Considerando esse contexto histórico a oração de Abrão ganha um profundo sentido
fazendo brilhar a intercessão pela misericórdia divina.
Abraão nos é apresentado com um homem que dialoga com Deus
(cf. Gn 18,23-33); trata-se de um diálogo franco, sincero, honesto, sem
interesses pessoais, humilde (“sou pó e cinza” – cf. Gn 18,27) e centrado no
reconhecimento da grandeza de Deus, Juiz e senhor do mundo (cf. Gn 18,25-31).
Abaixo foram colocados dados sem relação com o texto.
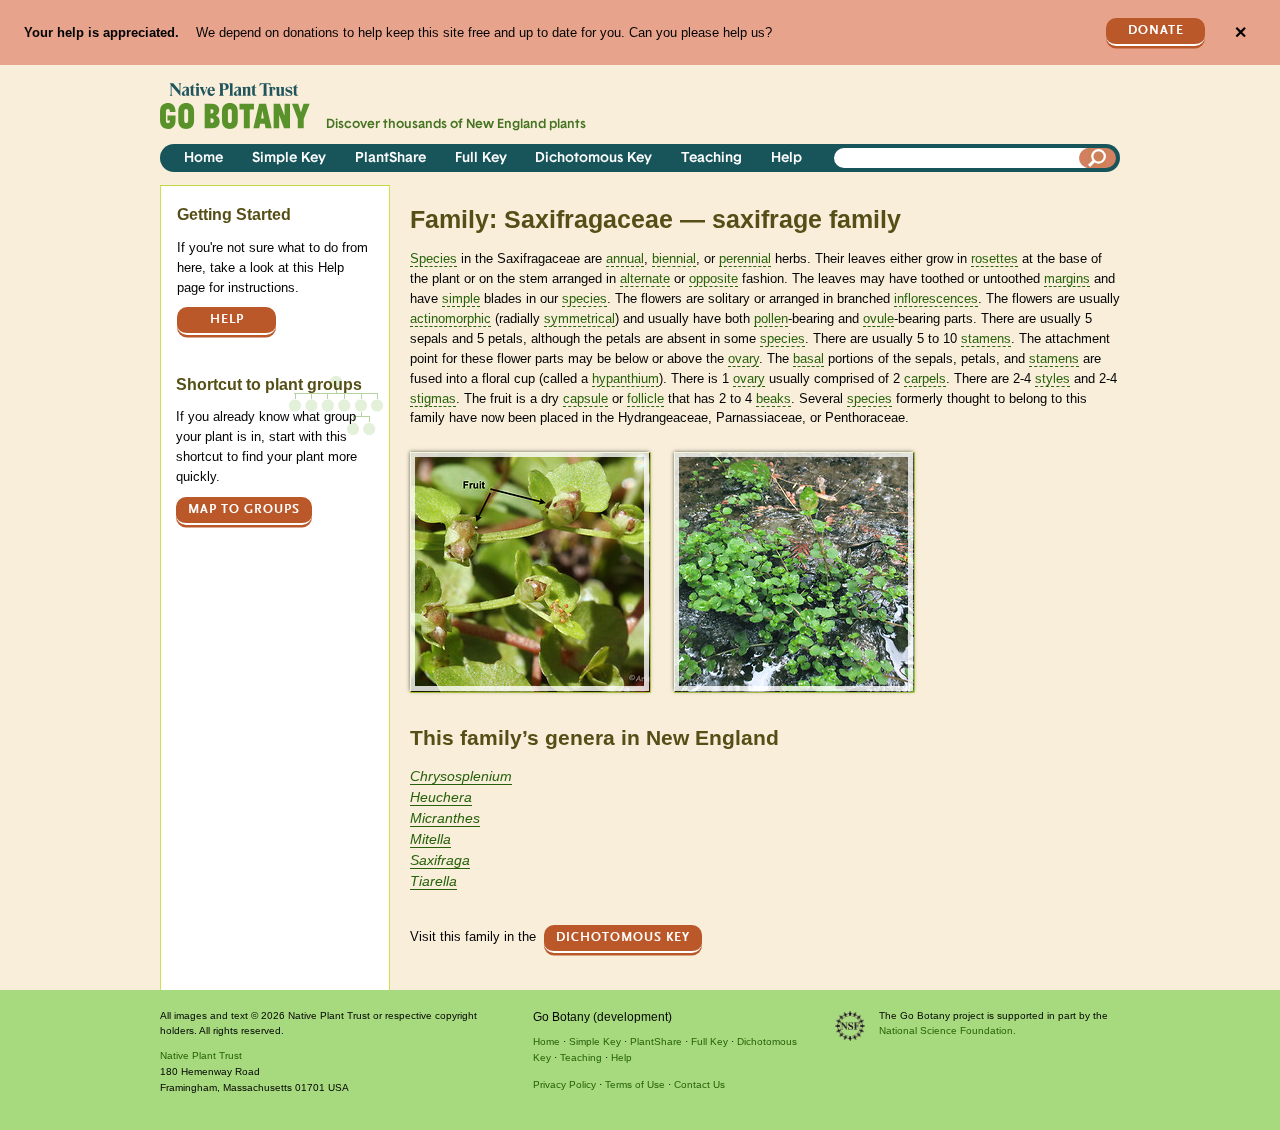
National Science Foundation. (947, 1030)
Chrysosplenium (461, 776)
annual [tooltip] (625, 258)
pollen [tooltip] (771, 318)
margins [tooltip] (1067, 278)
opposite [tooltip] (713, 278)
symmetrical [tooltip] (579, 318)
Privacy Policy (564, 1084)
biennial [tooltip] (674, 258)
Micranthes (445, 818)
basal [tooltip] (808, 358)
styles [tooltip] (1052, 378)
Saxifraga (440, 860)
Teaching (711, 158)
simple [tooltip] (461, 298)
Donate (1156, 30)
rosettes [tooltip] (994, 258)
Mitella (430, 839)
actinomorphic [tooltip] (450, 318)
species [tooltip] (584, 298)
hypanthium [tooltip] (625, 378)
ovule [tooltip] (878, 318)
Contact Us (699, 1084)
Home (203, 158)
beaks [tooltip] (773, 398)
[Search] (1098, 158)
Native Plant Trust (201, 1055)
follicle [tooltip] (645, 398)
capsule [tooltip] (585, 398)
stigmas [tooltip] (433, 398)
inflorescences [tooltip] (936, 298)
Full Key (481, 158)
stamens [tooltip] (986, 338)
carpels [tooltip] (925, 378)
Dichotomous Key (593, 158)
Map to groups (244, 509)
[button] (529, 571)
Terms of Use (635, 1084)
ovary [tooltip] (743, 358)
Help (786, 158)
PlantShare (390, 158)
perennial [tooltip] (745, 258)
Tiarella (433, 881)
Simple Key (289, 158)
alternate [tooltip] (645, 278)
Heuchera (441, 797)
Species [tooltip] (433, 258)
No final da história a justiça divina é preservada: os inocentes foram salvos e
maus condenados (cf. Gn 19,29).
Moisés: oração na liderança
Moisés era um homem que orava pela vitória do seu
povo. À medida que Moisés mantinha suas “mãos para o alto” (em oração) os
israelitas venciam; quando as abaixava, venciam os inimigos (cf. Ex 17,8-13). A
narração nos sugere que nossas vitórias nem sempre dependem dos nossos investimentos
técnicos: estudos, dinheiro, armas, projetos, técnicas… Mas, sobretudo, da
nossa capacidade de oração que nos sustenta e anima a conservar nossa
integridade, nossa paz interior, nossa retidão moral.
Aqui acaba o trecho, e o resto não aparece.